Un axe Bruxelles-Pékin face à Trump ?

Le Premier ministre chinois Li Keqiang sera à Bruxelles se jeudi 1er juin pour un sommet. Le Premier ministre chinois Li Keqiang sera à Bruxelles se jeudi 1er juin pour un sommet.[Odd ANDERSEN / AFP]

Alors que la relation transatlantique est mise à rude épreuve par la politique du président américain Donald Trump, l’Union européenne veut se rapprocher de Pékin.

C’est l’objectif du sommet qui réunit ces jeudi 1er et vendredi 2 juin à Bruxelles les dirigeants de l’Union, et le Premier ministre chinois, Li Keqiang. Depuis l’intervention remarquée du président Xi Jinping à Davos en faveur du libre-échange cet hiver, face à un Donald Trump tenté par le repli, la Chine s’est en effet imposée comme un partenaire plus incontournable que jamais pour les Européens.

Le président du conseil, Donald Tusk, et celui de la Commission, Jean-Claude Juncker, tenteront donc de faire avancer avec Li Keqiang l’accord d’investissement négocié par Bruxelles et Pékin depuis 2013. 

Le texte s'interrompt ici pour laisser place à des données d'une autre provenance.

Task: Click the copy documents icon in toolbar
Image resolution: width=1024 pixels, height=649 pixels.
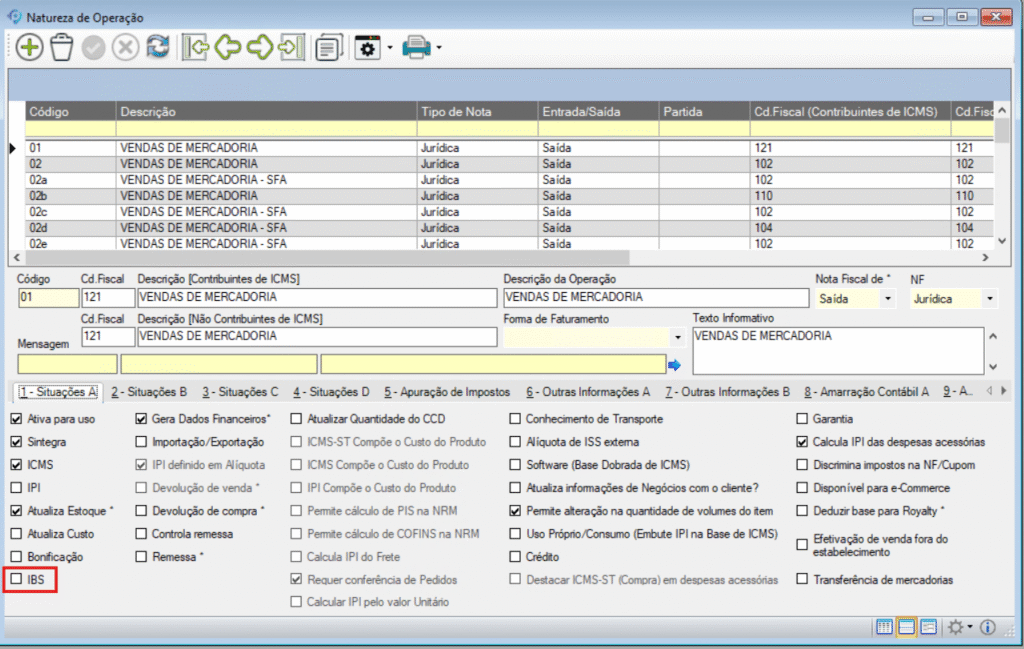Action: tap(328, 47)
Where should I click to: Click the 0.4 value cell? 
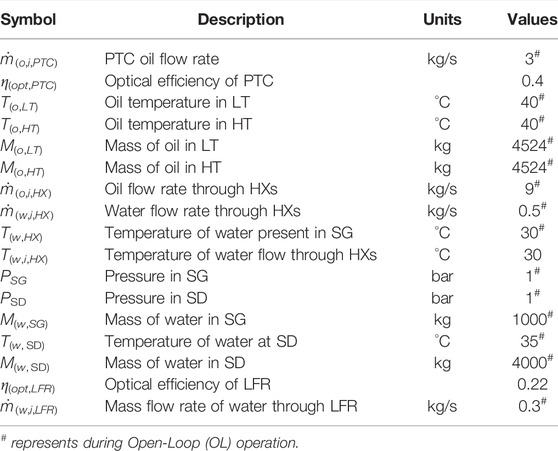(x=532, y=81)
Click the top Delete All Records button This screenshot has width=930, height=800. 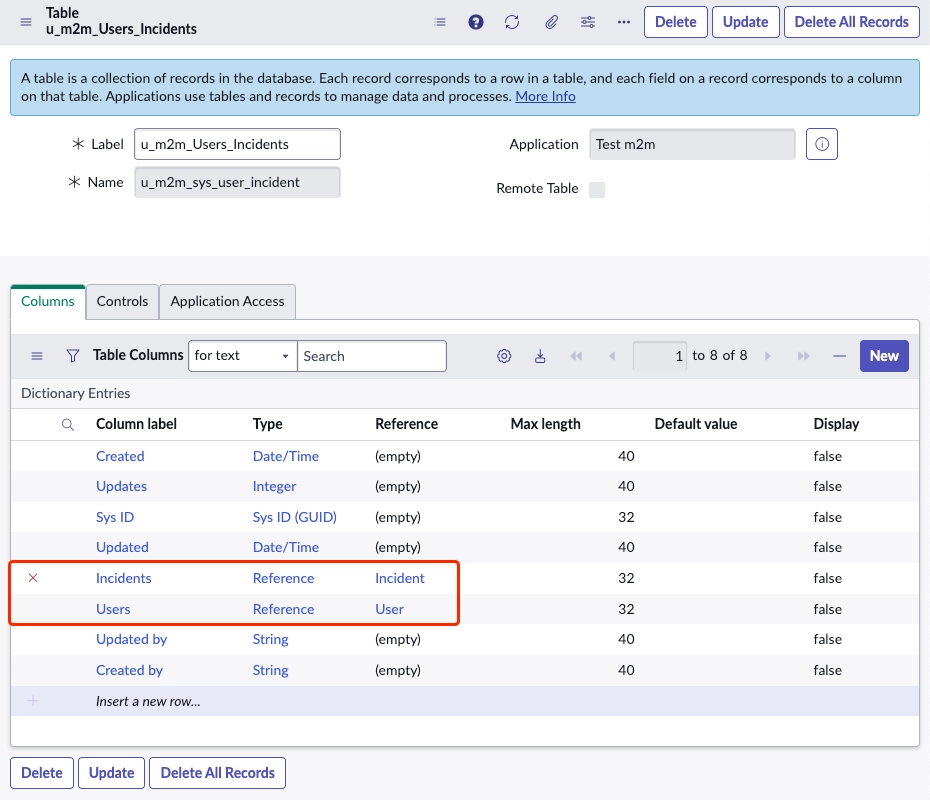tap(851, 22)
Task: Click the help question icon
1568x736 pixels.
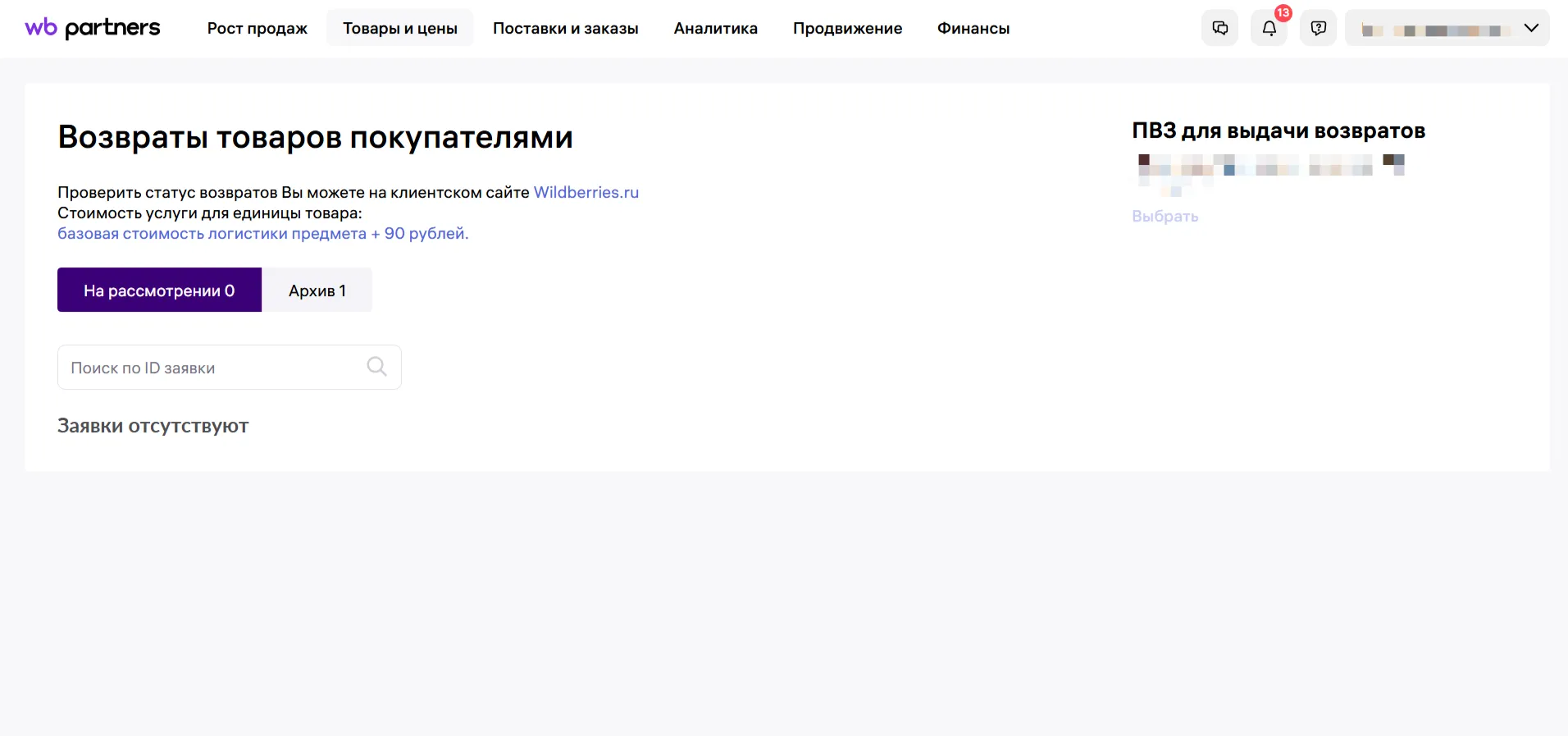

L’Union européenne et la Chine pourraient en outre signer une déclaration conjointe sur le climat, alors que Donald Trump a refusé, lors du sommet du G7 le week-end dernier, de s’engager en faveur de l’accord de Paris, et qu'il pourrait annoncer le retrait des Etats-Unis dans les prochains jours. 

Ces vélléités de rapprochement n’ont toutefois pas encore permis de dépasser certaines divergences, notamment en matière économique, Bruxelles refusant toujours d’accorder à Pékin le statut d’«économie de marché».

Leurs relations se heurtent également à la question des Droits de l’homme, dont l’UE dénonce régulièrement les violations en Chine. Une lettre ouverte signée par Human Rights Watch, Amnesty International et Reporters Sans Frontières, appelle d’ailleurs Jean-Claude Juncker et Donald Tusk à faire preuve de fermeté sur ce sujet lors du sommet. Selon ces ONG, la pression de l’UE en la matière est en effet encore trop superficielle.